Q. Currently, the Maryland Health Care Access and Cost Commission (HCACC) collects outpatient medical data without patient consent. What is your opinion of the Patient Consent Act, which would stop this practice and require the permission of individuals before their medical data are entered into a government database?

A. I am happy to be one of the 12 legislators that voted against the creation of HCACC and this infringement on the privacy rights of individuals. Our medical information is something that we, as individuals, should control – we should decide if and when it is to be released. I strongly support requiring patient permission before any medical data are collected and put into a government database.

Q. As governor, how would you use the new federal moneys earmarked for children’s health insurance? As you know, Governor Glendening plans to expand Medicaid.

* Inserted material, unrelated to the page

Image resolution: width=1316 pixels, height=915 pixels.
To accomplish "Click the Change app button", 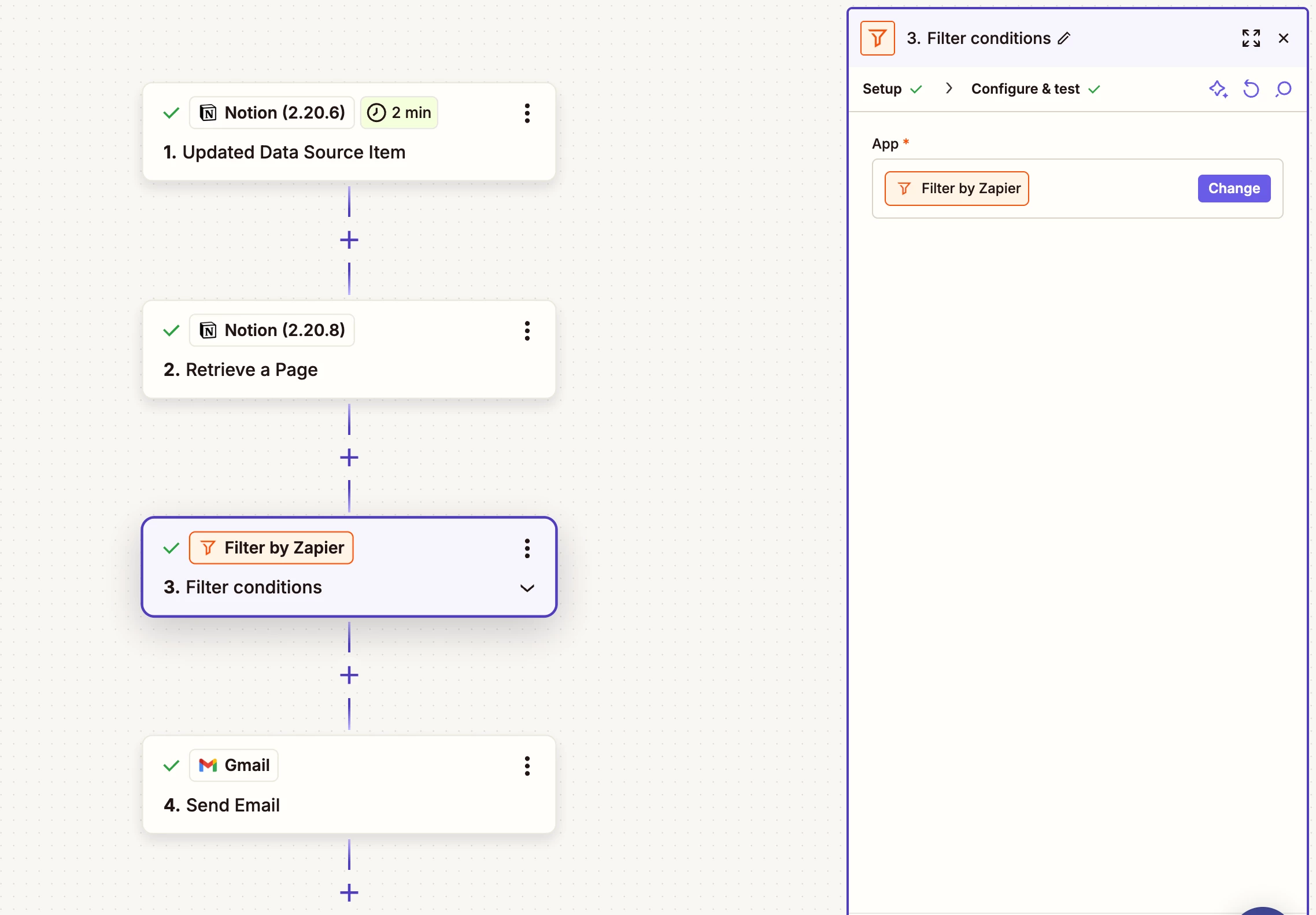I will click(x=1233, y=189).
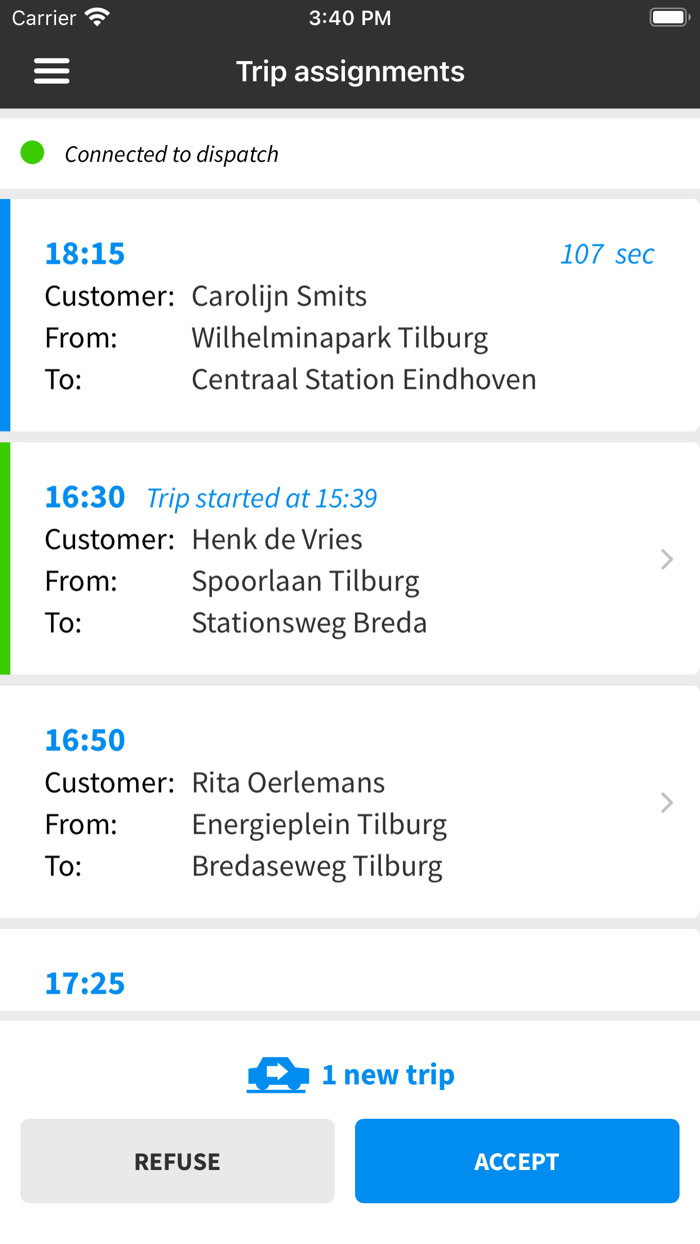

A. The Glendening plan is fiscally unwise and also unfair. Health insurance through Medicaid is more expensive than it is in the commercial market – thus, with a finite pool of money, fewer children will be covered through Medicaid expansion. Also, Medicaid expansion will create an enormous temptation on the part of parents and employers to shift the burden of insuring children from the private sector to the taxpayers. I have proposed a public/private partnership, where the new federal moneys the governor intends to spend on Medicaid would be made available to parents so that they might purchase private insurance. That way, they would have more choice – for example, they wouldn’t be forced into a state HMO – and with the savings that would accrue, we would be able to insure more children.

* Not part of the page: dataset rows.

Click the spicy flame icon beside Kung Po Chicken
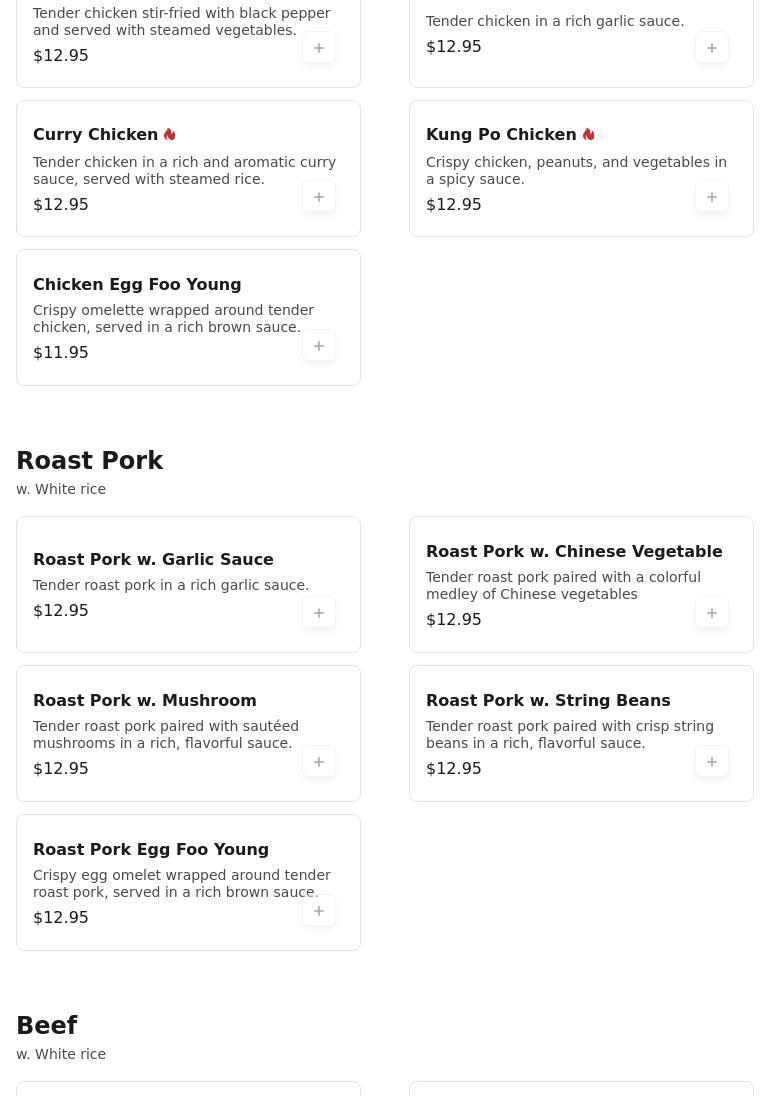This screenshot has width=770, height=1096. pos(588,134)
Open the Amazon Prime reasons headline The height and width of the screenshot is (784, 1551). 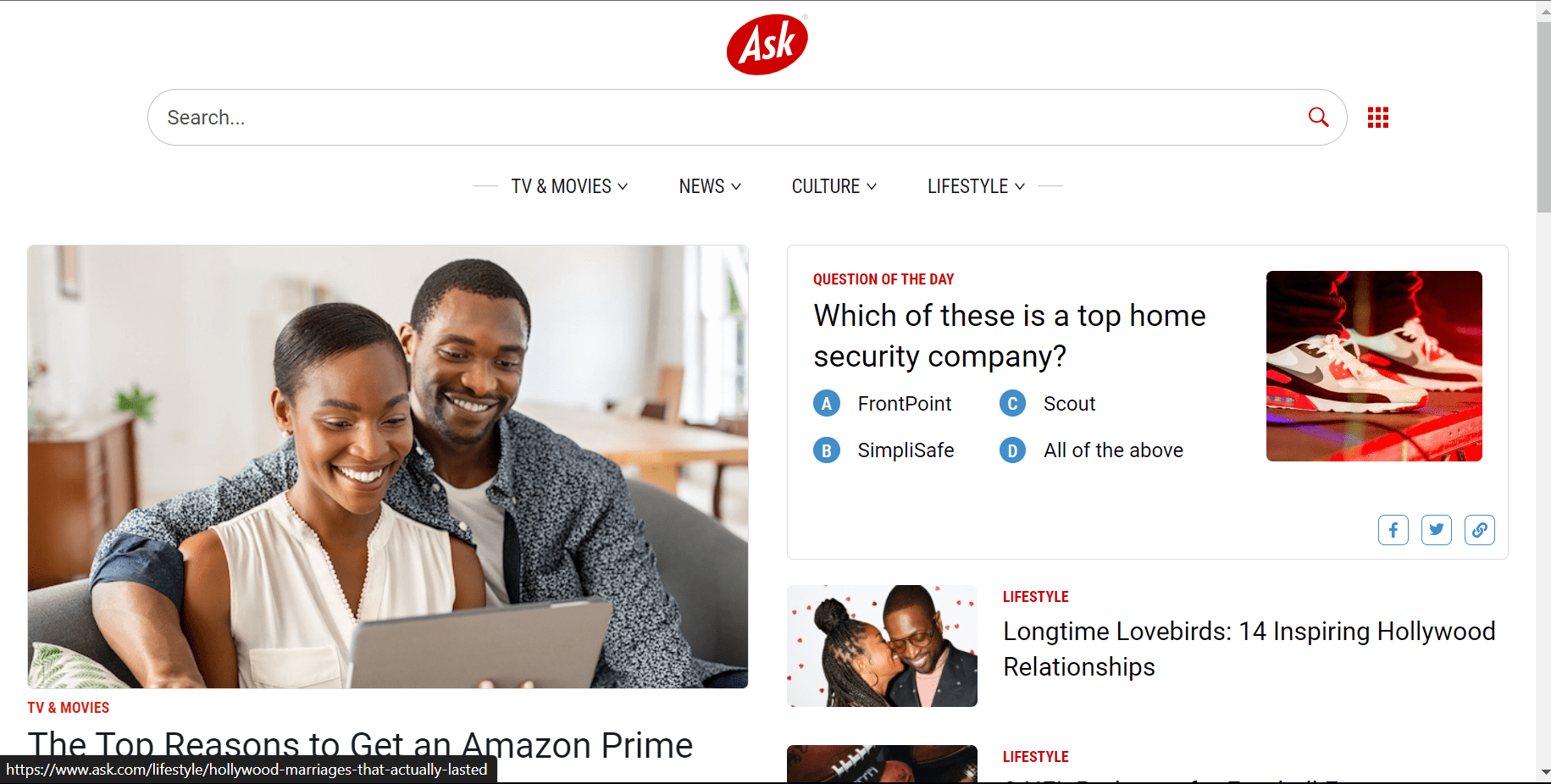pos(360,745)

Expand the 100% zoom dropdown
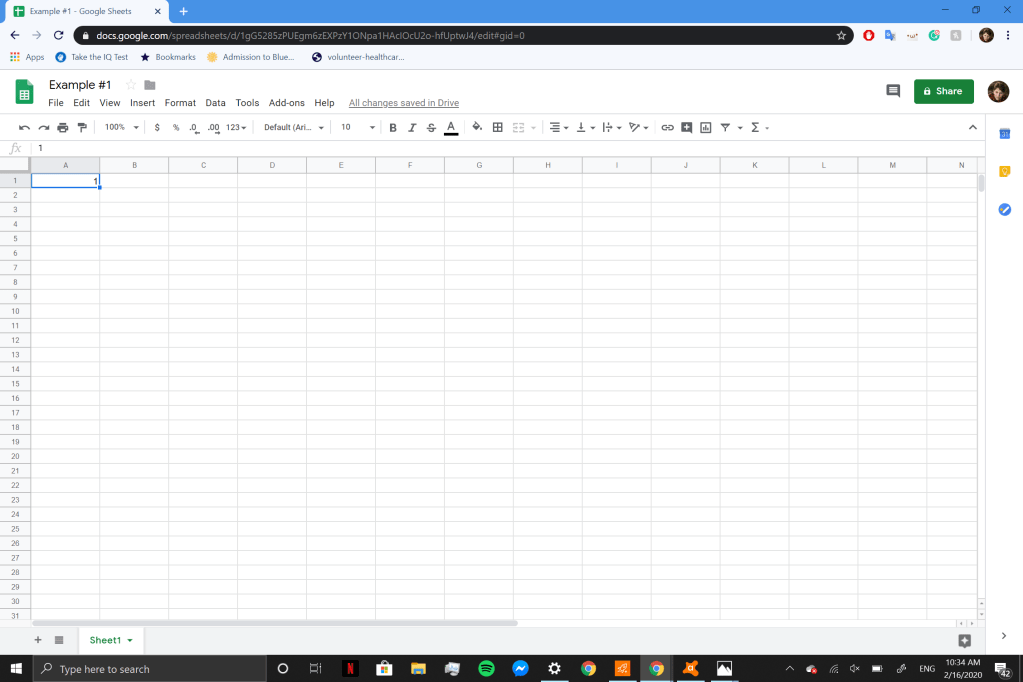120,128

Q. Are you opposed to bringing casino gambling into the state? What about slot machines at Maryland racetracks and off-track betting sites?

A. I have a long record of opposing the use of gambling to fund government programs, and I continue to be opposed. I think it has been clearly demonstrated in other states that the severe social problems that accompany casinos far outweigh the short-term revenue benefits. The issue of slot machines at racetracks is a very difficult one because we have an industry that is being jeopardized by competition from surrounding states. I want to make sure we maintain a healthy racing industry in Maryland. I am looking into ways to achieve this.


Q. Many people assume that support for the free market and support for the environment are mutually exclusive, that one can’t be a supporter of both. Do you think this is true?

A. I don’t think such ideas are incompatible at all. In regard to the environment, I think you need to insure that you are using good science, not political science, as a basis for regulatory policy. Furthermore, I think the industries of the future are not the old smokestack polluters but quite clean ones. For Maryland to support business and move in the direction of biotechnology and information systems is not only good for the economy but also good for the environment.

Having a healthy Chesapeake Bay is essential for Maryland’s economy. The focus there needs to be on restoring the submerged aquatic vegetation that has largely been lost from the bay and bringing back the oysters, which are one of the major filters of bay water. The state also needs to stop being the culprit in creating environmental problems. I am referring to things like inadequate monitoring of sewage treatment plants and the large quantities of sewer sludge that provide nutrient run-off into the bay. At the same time we are complaining about chicken farmers hurting the Bay, we are putting tons and tons of sewage into the bay with similar effect.

Calvert. Thank you so much for talking with us today.

Interviewer Ron Dworkin is the chairman of the Calvert Institute. He will be conducting further interviews like this one.